▸ **SHORT PROBLEM**
Count the lines in the records that contain the string "glass", matching case exactly, and reply with only the number.

* Start INPUT DATA *

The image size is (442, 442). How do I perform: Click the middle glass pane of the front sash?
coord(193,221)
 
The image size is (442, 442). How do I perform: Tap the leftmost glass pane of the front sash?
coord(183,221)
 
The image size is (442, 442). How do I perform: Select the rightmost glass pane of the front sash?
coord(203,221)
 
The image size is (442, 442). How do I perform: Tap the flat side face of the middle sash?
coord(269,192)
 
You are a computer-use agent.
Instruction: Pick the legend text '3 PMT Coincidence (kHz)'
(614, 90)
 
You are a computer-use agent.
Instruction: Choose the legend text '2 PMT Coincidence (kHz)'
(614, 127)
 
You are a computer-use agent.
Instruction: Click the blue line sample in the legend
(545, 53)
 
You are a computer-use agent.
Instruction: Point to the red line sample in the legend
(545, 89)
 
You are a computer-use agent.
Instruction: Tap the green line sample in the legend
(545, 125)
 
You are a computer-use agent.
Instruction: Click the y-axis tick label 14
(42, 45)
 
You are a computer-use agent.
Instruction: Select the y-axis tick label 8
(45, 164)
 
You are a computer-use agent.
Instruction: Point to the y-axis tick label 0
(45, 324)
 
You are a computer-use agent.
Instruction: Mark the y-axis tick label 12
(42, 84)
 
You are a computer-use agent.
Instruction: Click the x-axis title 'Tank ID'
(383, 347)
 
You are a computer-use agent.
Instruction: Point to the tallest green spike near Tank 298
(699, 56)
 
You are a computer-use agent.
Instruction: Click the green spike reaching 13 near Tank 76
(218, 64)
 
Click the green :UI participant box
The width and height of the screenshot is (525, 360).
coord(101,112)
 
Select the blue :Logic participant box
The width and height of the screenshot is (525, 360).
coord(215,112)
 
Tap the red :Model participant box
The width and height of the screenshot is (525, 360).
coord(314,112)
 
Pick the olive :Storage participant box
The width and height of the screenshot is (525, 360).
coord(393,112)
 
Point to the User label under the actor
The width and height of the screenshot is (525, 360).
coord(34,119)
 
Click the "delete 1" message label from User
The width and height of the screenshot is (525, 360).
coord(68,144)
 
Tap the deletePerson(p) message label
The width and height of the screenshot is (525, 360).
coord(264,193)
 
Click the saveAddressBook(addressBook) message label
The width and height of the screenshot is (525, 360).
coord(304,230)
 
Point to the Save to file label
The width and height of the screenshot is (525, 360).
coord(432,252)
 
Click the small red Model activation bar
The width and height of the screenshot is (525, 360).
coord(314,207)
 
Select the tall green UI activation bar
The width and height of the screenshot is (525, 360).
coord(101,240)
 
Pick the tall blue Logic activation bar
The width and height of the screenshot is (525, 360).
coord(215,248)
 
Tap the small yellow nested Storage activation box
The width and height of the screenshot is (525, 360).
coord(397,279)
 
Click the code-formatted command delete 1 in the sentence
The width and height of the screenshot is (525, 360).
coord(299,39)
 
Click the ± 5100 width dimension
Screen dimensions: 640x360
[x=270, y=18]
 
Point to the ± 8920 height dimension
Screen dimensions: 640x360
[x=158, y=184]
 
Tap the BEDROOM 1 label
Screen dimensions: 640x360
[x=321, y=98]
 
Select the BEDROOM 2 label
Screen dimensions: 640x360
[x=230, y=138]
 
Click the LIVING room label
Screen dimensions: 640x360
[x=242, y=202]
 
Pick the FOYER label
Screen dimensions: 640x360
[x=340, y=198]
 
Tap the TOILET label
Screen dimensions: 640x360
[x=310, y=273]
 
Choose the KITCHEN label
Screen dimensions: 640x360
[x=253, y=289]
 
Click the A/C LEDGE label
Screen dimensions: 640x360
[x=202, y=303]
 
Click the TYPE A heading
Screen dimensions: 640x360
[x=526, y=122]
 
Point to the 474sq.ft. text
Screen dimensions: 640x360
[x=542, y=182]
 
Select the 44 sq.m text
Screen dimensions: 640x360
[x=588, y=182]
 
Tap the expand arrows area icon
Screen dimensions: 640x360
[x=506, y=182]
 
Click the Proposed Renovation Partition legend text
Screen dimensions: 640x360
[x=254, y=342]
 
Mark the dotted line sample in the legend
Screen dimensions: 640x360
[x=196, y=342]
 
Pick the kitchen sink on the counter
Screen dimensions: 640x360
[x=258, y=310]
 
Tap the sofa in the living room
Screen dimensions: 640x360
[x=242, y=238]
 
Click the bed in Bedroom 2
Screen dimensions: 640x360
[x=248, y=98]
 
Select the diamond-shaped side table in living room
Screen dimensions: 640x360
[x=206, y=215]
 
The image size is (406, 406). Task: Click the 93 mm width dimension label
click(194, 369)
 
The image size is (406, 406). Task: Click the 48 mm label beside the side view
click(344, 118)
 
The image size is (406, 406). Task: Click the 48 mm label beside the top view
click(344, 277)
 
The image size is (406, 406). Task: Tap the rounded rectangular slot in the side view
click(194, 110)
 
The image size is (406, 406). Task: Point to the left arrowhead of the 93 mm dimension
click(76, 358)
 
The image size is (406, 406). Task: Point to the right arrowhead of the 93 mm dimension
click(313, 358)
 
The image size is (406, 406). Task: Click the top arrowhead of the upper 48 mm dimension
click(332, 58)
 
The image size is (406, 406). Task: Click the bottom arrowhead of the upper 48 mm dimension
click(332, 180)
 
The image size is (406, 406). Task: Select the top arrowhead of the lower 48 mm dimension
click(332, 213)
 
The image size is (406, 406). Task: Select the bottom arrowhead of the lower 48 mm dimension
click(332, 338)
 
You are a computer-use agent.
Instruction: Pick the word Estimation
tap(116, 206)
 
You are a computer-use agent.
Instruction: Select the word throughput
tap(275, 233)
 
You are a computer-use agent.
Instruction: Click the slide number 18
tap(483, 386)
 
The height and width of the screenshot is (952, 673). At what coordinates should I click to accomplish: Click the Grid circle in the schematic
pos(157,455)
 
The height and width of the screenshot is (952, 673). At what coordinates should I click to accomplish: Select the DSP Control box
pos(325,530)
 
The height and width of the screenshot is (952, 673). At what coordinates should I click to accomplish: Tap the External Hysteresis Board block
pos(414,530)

* End INPUT DATA *

▸ **THE REPLY**
3